|» Cd reviews||
131 minutes of music on a record is quite a bit more than what I can stay really attentive for, even if it's none other than the progressive masters Dream Theater who are occupying my time. The band certainly holds the capacity to make extensive records, yet there's a limit to what most human minds are able to absorb and even though they have come out with a bunch of great material here, I think that this limit has been exceeded well before the final tones conclude this record.
Dream Theater has changed quite a lot in comparison to the latest records and this one has a softer appearance than what I'm used to hearing from these amazing musicians. This conceptual album, which is divided in 2 acts, is somewhat different because it's not in the same tangible way a display of musical skills and I believe that they have chosen to keep a big part of the performance in a kind of moderate environment just to fit the story to a greater degree.

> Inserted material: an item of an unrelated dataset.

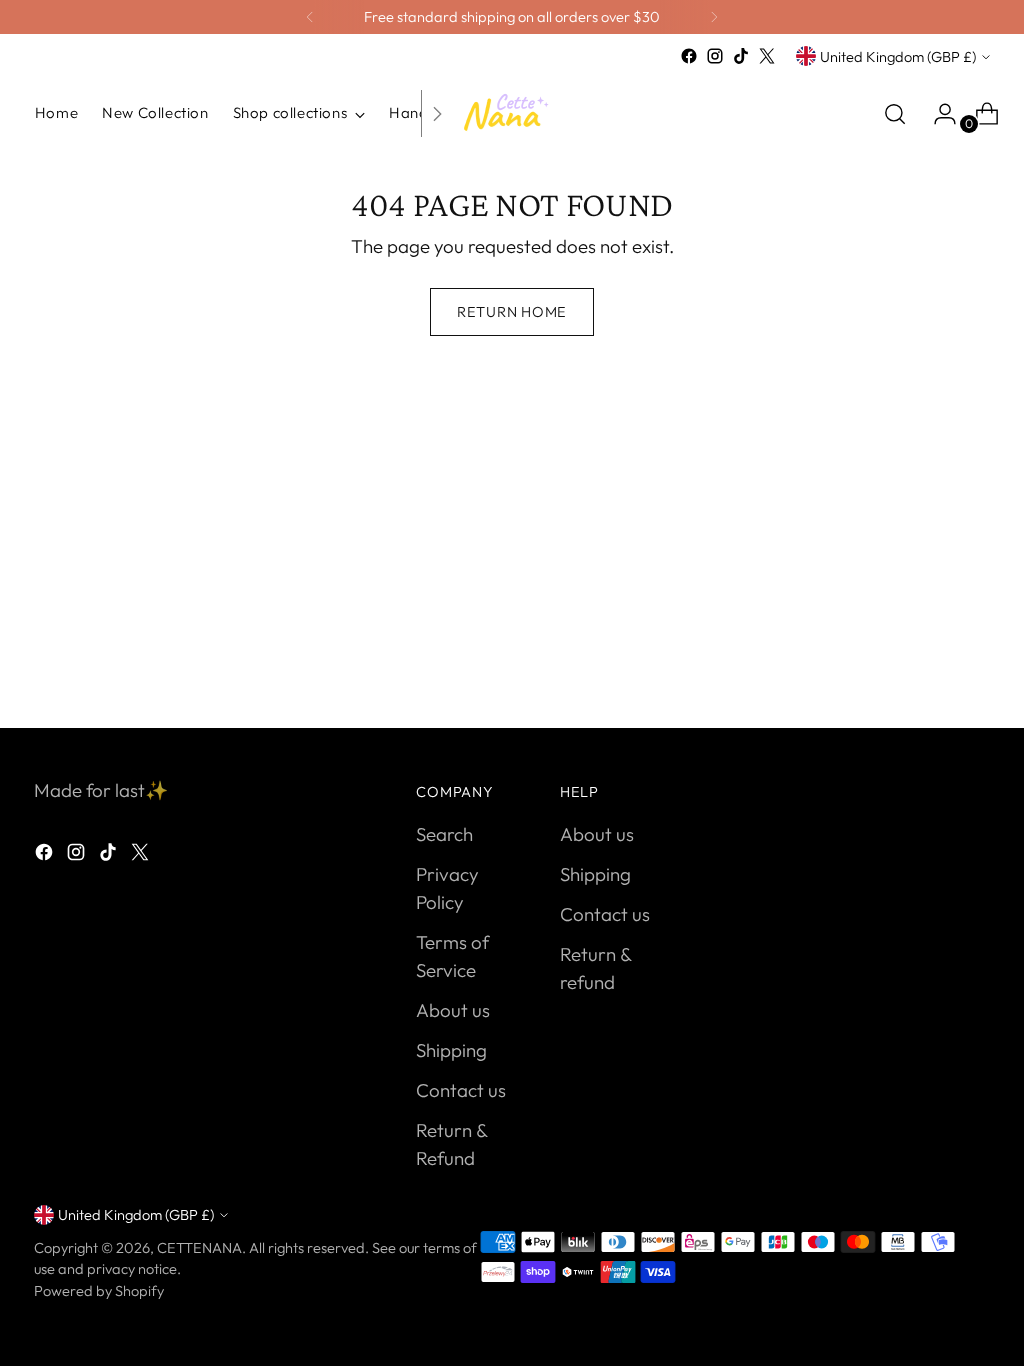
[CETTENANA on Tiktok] (741, 56)
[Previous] (310, 17)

The album is very atmospheric without being especially epic and with brilliance they manage to put a nice mood to the whole album. Still I think that they have decided to bring forth a little bit too many interludes and songs that might be regarded as ballads on the album and therefore this album comes out as more piano-based than what they normally do. This feature has definitely made room for an overall lighter expression and many of the monumental heavy elements are kind of non-existing.
LaBrie's voice comes out as quite functional and I believe that he often is a target for too negative comments because of the other guys' amazing abilities. I think that he comes out just fine with his work in the studio and there are tons of much poorer vocal performances in the world of heavy music. Admittedly, he doesn't try to scream his lungs out and doesn't put himself in jeopardy by trying to reach tones in a higher range. He instead stays in a safe zone and with this approach he completes his duties in a sufficient manner.
The Astonishing is more than anything a record that has to be thoroughly listened to several times before knowing what is really going on. True fans to Dream Theater I guess have the attitude and will to do so, but the question is rather if the band's everyday fans will put enough effort into this album to really get to know it well and to find the album's true capacity. Personally I think that this is the band's greatest work in years and definitely the best since Mike Mangini joined the band.
Yet this achievement's excessive playing time somewhat overshadows the total experience and the more isn't always the merrier. I know that it sounds strange to some of my fellow metalheads, but if this one had ended before the 80 minute mark, I would most likely have been overwhelmed by this experience and would have rated it even higher than the 7 chalices that I now hand out.